------ Provided text
Cyril Bentham Falls CBE (2 March 1888 – 23 April 1971) was a 20th Century British military historian, journalist, and academic, noted for his works on the First World War.

Early life
Falls was born in Dublin, Ireland, on 2 March 1888, the eldest son of Sir Charles Falls, an Ulster landowner in County Tyrone. He received his formal education at the Portora Royal School, Enniskillen, and London University. At the age of 27, he published his first book, 'Rudyard Kipling: A Critical Study' (1915).

World War 1
During World War 1 he received a commission into the British Army as a subaltern in the Royal Inniskilling Fusiliers. He served as a Staff Officer in the Headquarters of the 36th (Ulster) Division and the 62nd (2nd West Riding) Division during the conflict. He received the French Croix de Guerre, and was discharged from the British Armed Forces with the rank of captain.

Military history career
Immediately after leaving the British Army Falls wrote a history of one of the Divisions that he had served with during the war, entitled 'The History of the 36th (Ulster) Division', which was published in 1922.

From 1923 to 1939, he was employed by the Historical Section of the United Kingdom Government's Committee of Imperial Defence, researching and writing the text of several volumes of the British Government's 'Official History of the War'.
------------
------ Information supplied
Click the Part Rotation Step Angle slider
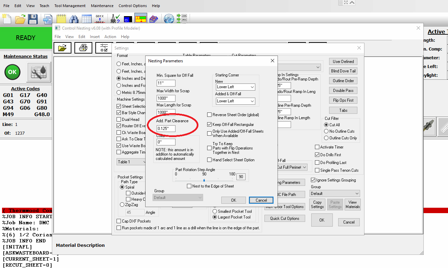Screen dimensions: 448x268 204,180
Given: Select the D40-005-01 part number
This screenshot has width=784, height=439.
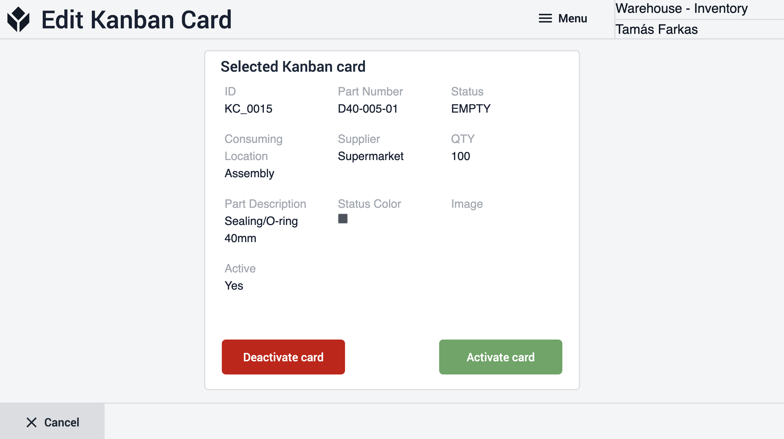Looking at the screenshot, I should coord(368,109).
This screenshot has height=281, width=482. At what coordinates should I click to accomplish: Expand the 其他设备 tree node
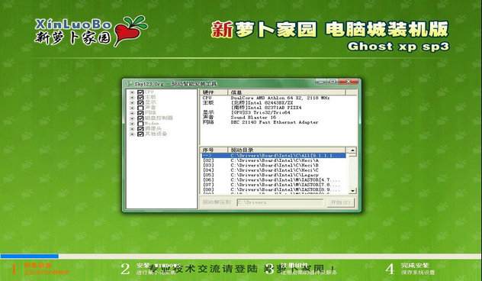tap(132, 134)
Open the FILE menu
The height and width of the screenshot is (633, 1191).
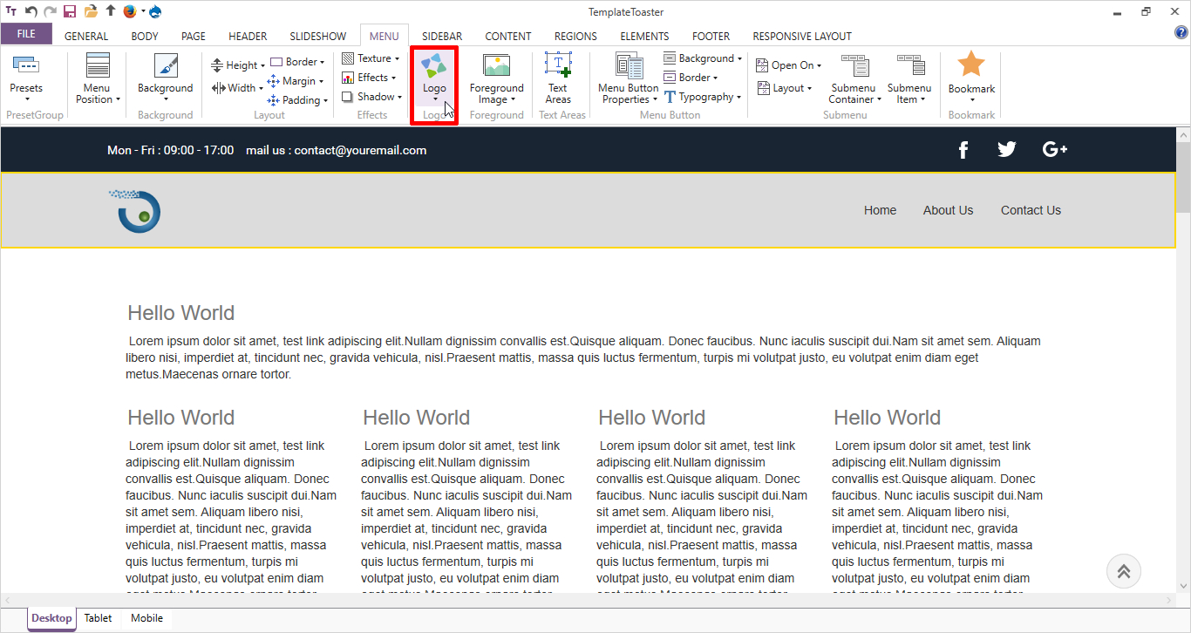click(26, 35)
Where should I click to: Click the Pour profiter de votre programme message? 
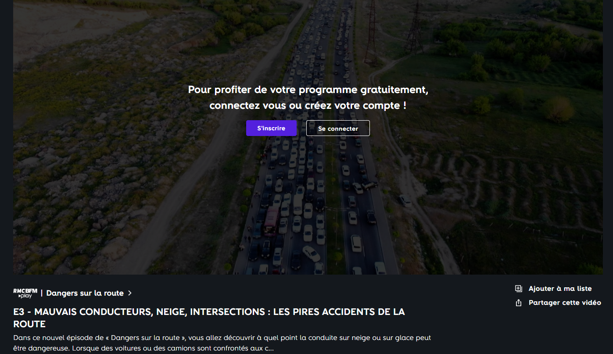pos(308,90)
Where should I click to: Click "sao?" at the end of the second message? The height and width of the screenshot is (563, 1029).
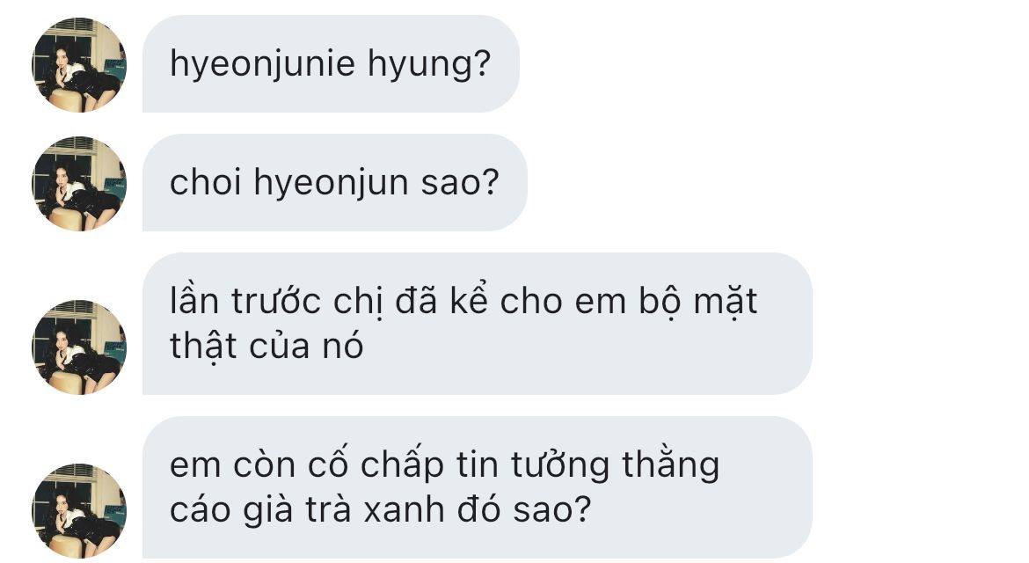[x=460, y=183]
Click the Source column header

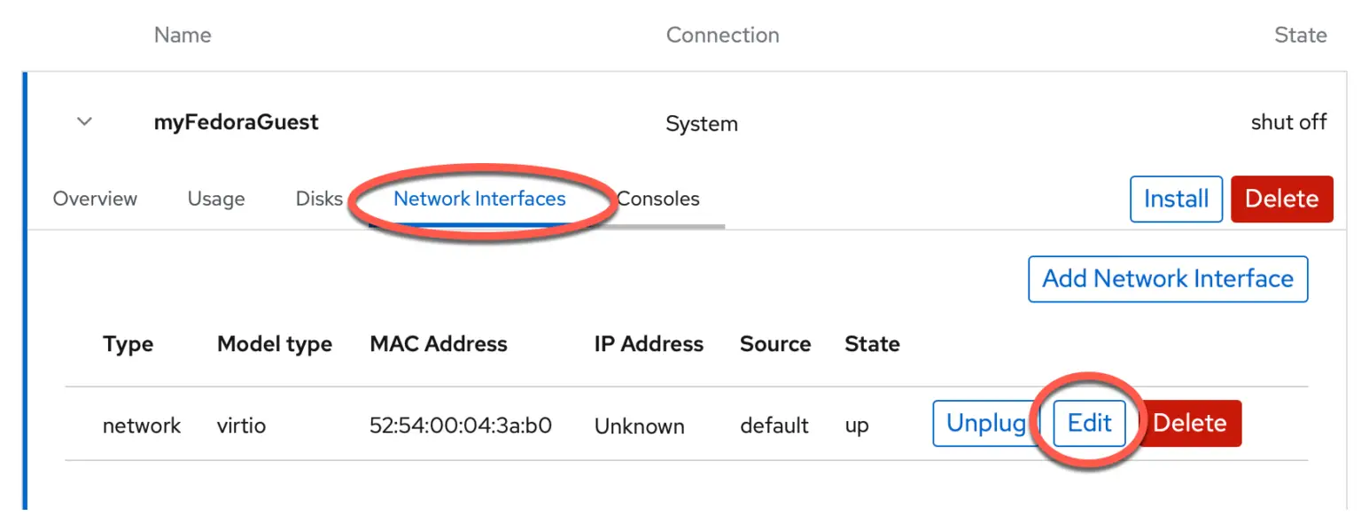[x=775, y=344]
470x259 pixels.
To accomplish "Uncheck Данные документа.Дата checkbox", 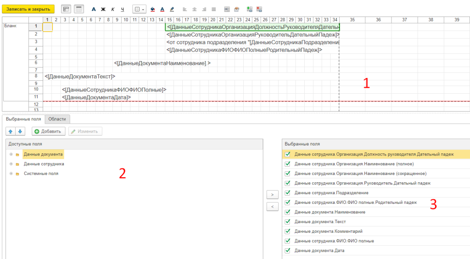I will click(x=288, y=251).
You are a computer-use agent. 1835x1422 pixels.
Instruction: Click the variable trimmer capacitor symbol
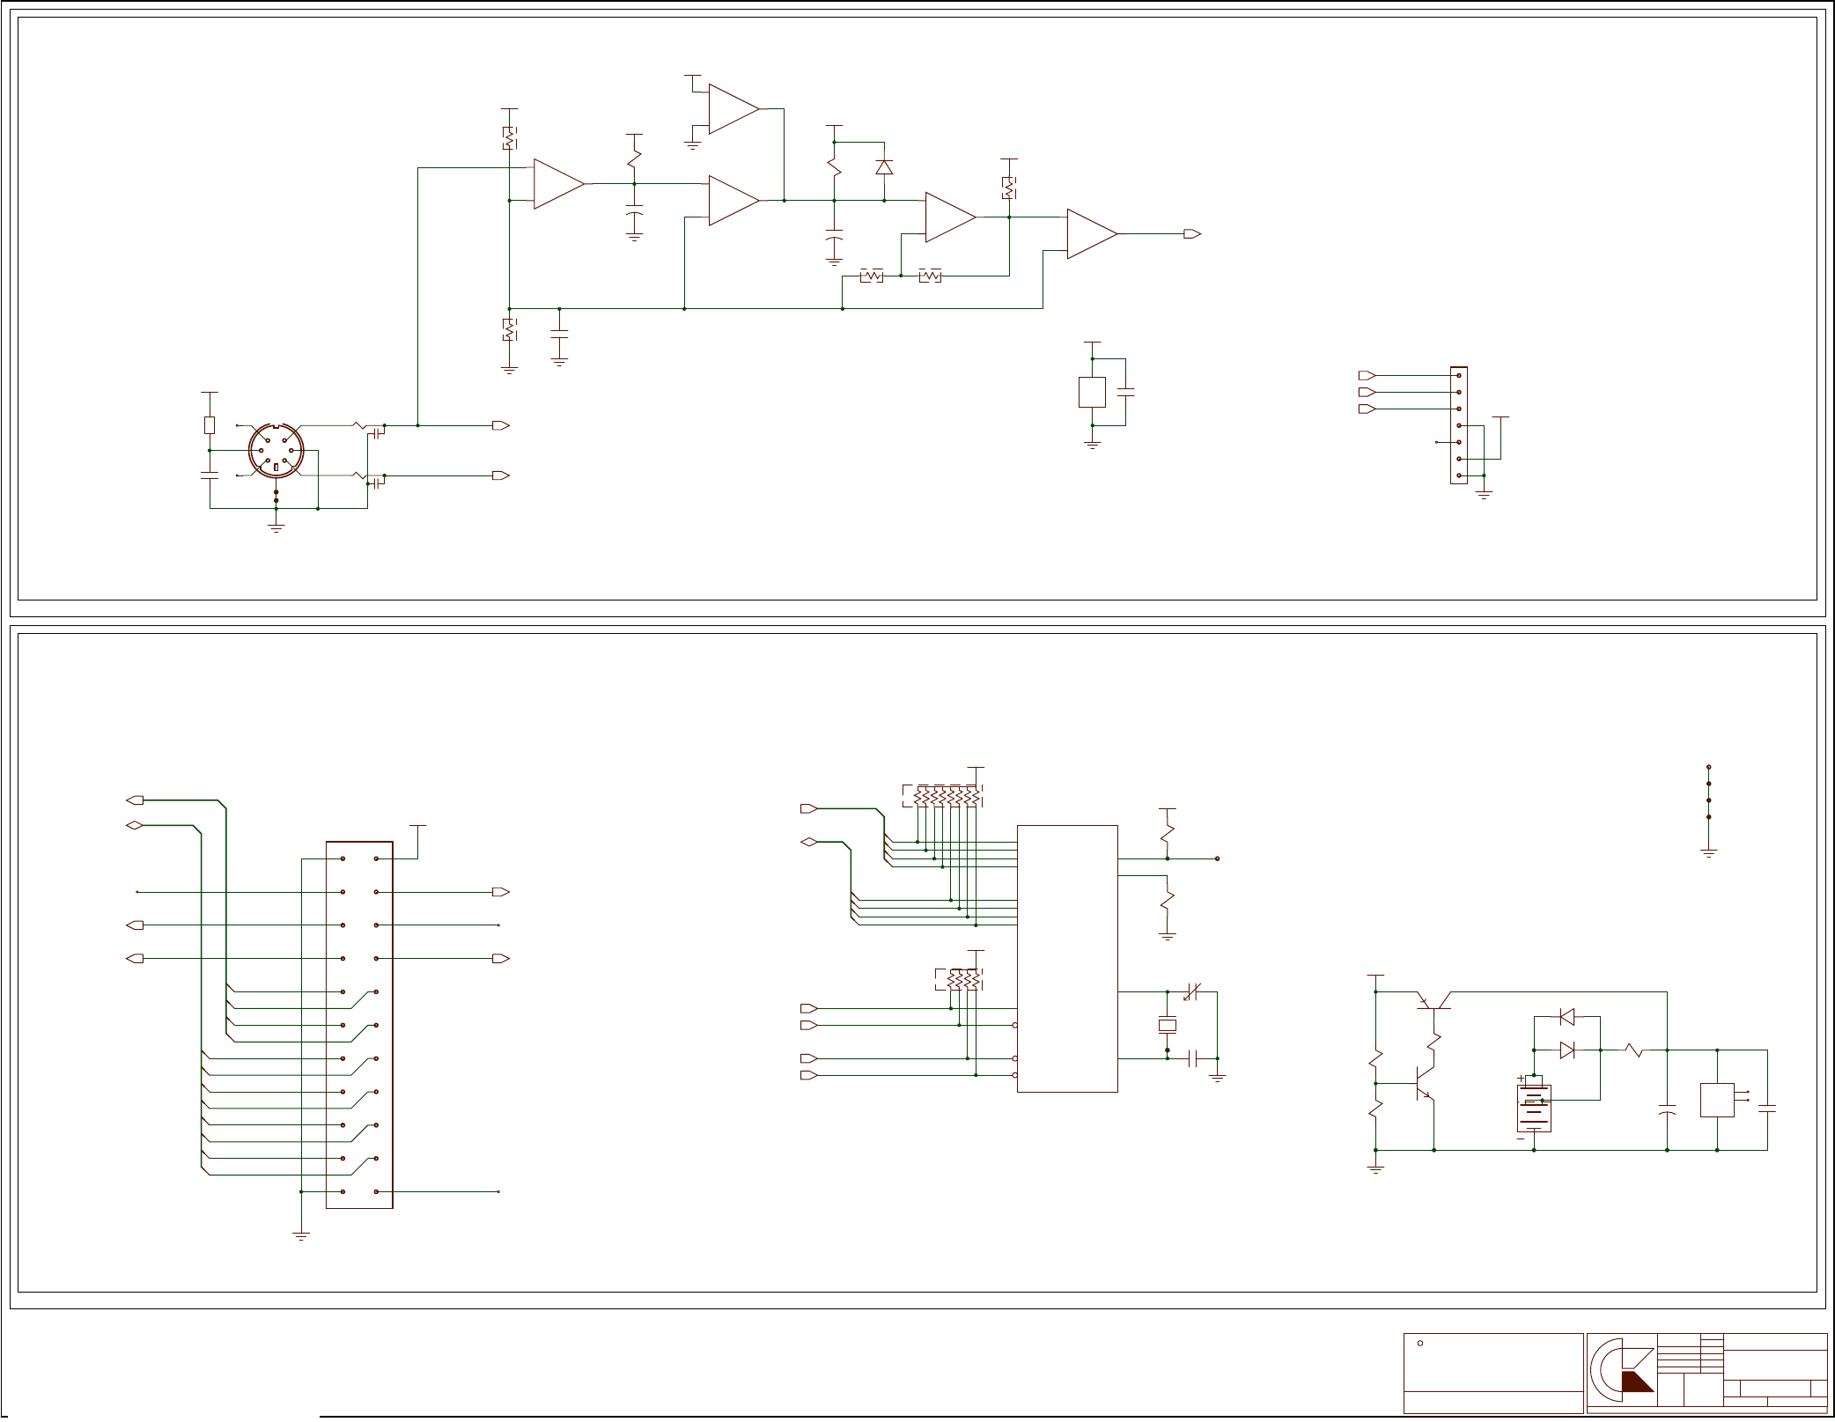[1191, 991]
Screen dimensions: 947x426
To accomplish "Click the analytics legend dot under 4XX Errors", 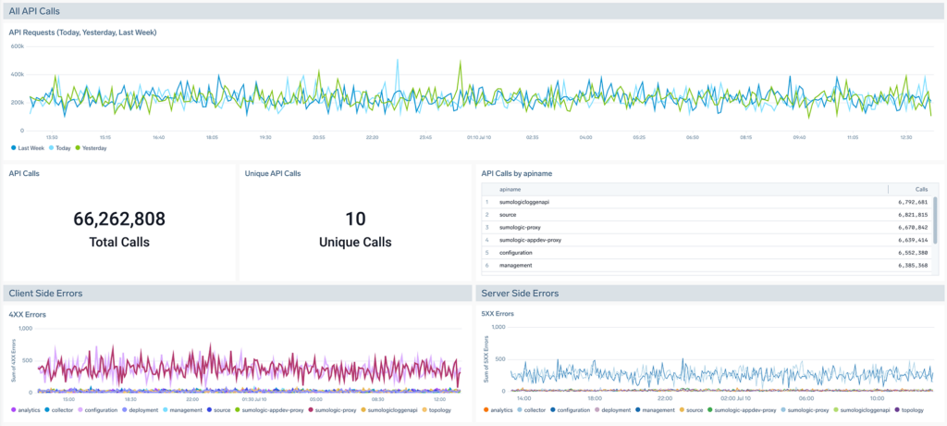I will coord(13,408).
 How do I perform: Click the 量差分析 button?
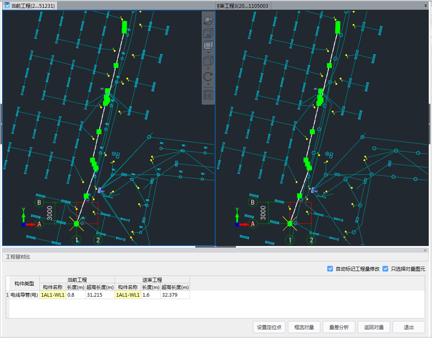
------------
Goals:
**A.** For the passage on Cyril Falls, say whether each statement agrees with it, answering yes or no and quoting the deciding words. (i) Falls was born in Belfast. (ii) Falls received the French Croix de Guerre. (iii) Falls's history of the 36th (Ulster) Division appeared in 1922.
**B.** Please copy the passage on Cyril Falls from "Cyril Bentham Falls" up to and including "rank of captain.".
**C.** Answer these questions from the passage on Cyril Falls:
(i) Which school in Enniskillen did Falls attend?
(ii) With what rank did he leave the British Armed Forces?
(iii) During which years did he work for the Historical Section of the Committee of Imperial Defence?
The items aren't needed for this work.

Response list:
**A.**
(i) No: "Falls was born in Dublin, Ireland, on 2 March 1888"
(ii) Yes: "He received the French Croix de Guerre"
(iii) Yes: "which was published in 1922"

**B.**
Cyril Bentham Falls CBE (2 March 1888 – 23 April 1971) was a 20th Century British military historian, journalist, and academic, noted for his works on the First World War.

Early life
Falls was born in Dublin, Ireland, on 2 March 1888, the eldest son of Sir Charles Falls, an Ulster landowner in County Tyrone. He received his formal education at the Portora Royal School, Enniskillen, and London University. At the age of 27, he published his first book, 'Rudyard Kipling: A Critical Study' (1915).

World War 1
During World War 1 he received a commission into the British Army as a subaltern in the Royal Inniskilling Fusiliers. He served as a Staff Officer in the Headquarters of the 36th (Ulster) Division and the 62nd (2nd West Riding) Division during the conflict. He received the French Croix de Guerre, and was discharged from the British Armed Forces with the rank of captain.

**C.**
(i) Portora Royal School
(ii) Captain
(iii) 1923 to 1939